N’ayant pas vraiment connu la Bretagne, Charles de Gaulle en a développé une image quelque peu idéalisée. Son catholicisme fervent a aussi influé sur sa perception de la péninsule et de sa culture. Mort en 1880, il n’a pas connu son neveu, né dix ans plus tard, à Lille, qui devait connaître le prestigieux destin que l’on sait et remettre à l’honneur, à la fin de sa carrière politique, son oncle celtisant quelque peu oublié, mais attachant.
L’appel... aux Celtes du monde entier
Bien que paralysé et ne quittant que peu son domicile parisien, Charles de Gaulle fait partie des personnalités qui ont œuvré au développement des relations interceltiques modernes. Outre l’étude des cultures celtes, il est l’un des premiers à développer un discours politique sur la question. En 1864, il lance ainsi un appel aux Celtes du monde entier, leur enjoignant de s’unir pour créer une sorte de confédération. Selon lui, elle doit tenir un congrès annuel, sur le modèle du festival gallois de littérature, l’Eisteddfod. Le tout a des accents très racialistes, bien dans le ton de l’époque. Un autre intellectuel, le Breton Ernest Renan, avait publié, en 1855, un ouvrage sur « La poésie des races celtiques ».
Dans ces années 1860, Charles de Gaulle entretient également une correspondance suivie avec plusieurs intellectuels gallois. C’est ainsi qu’il prend connaissance des embryons de colonies galloises en Argentine (Il existe encore aujourd’hui plusieurs milliers de locuteurs de gallois en Patagonie). Charles de Gaulle imagine alors y envoyer des Bretons, sans comprendre que les pasteurs gallois, à l’origine de cette migration, voient d’un mauvais œil l’arrivée de catholiques, même si ces derniers parlent une langue celtique… Finalement, le projet n’aboutira pas.
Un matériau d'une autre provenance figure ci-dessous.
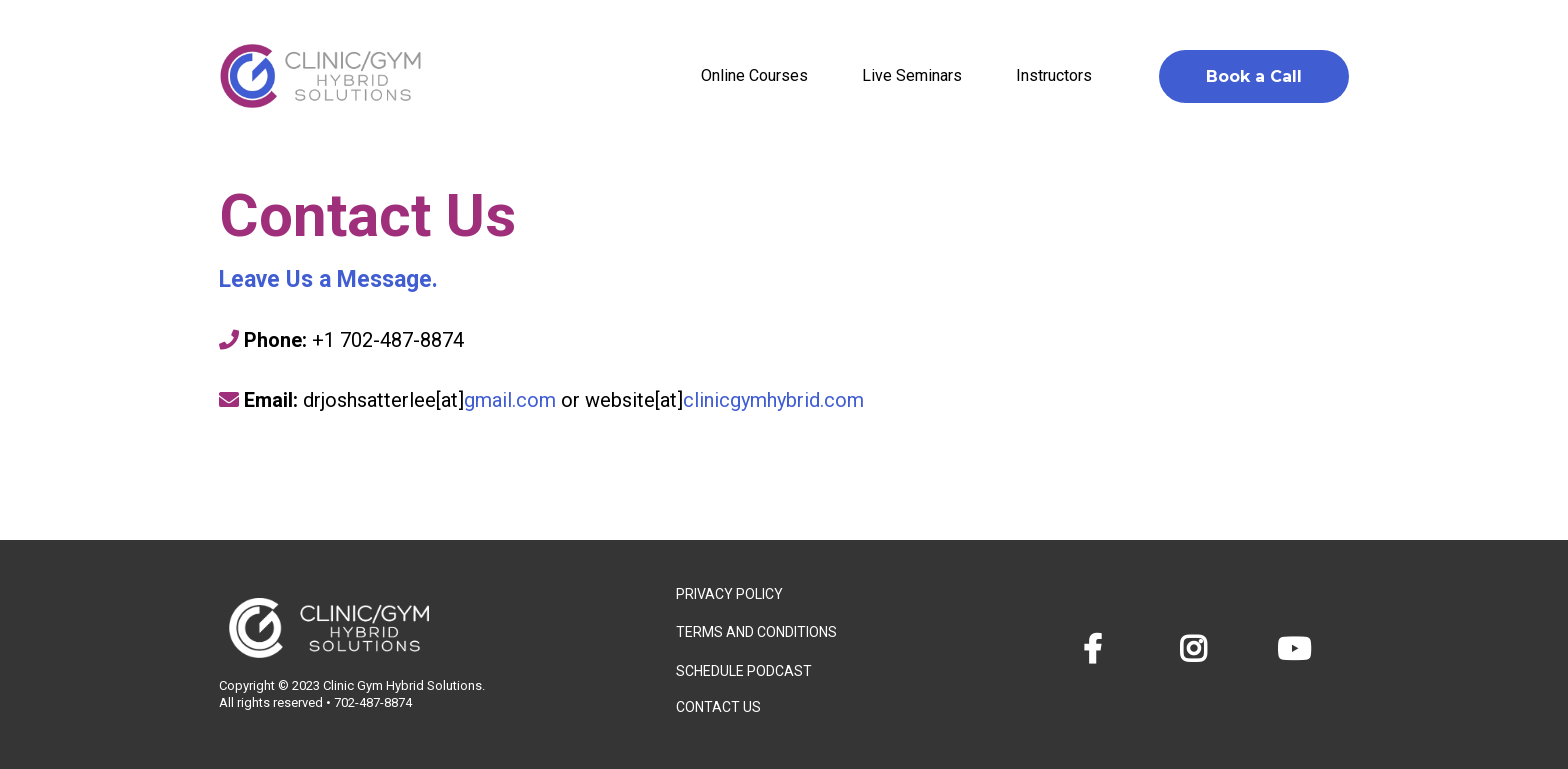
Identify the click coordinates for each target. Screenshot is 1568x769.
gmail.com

Charles de Gaulle sera enfin l’un des artisans du premier congrès celtique international qui se tient à Saint-Brieuc, en 1867. L’événement qui devait mettre en avant les idées panceltiques, est avant tout marqué par le début de la querelle sur l’authenticité des chants du Barzaz Breiz de La Villemarqué. Il s’achève dans une certaine confusion. Il faudra attendre une nouvelle génération, au début du XXe siècle, pour voir la création de congrès celtiques réguliers.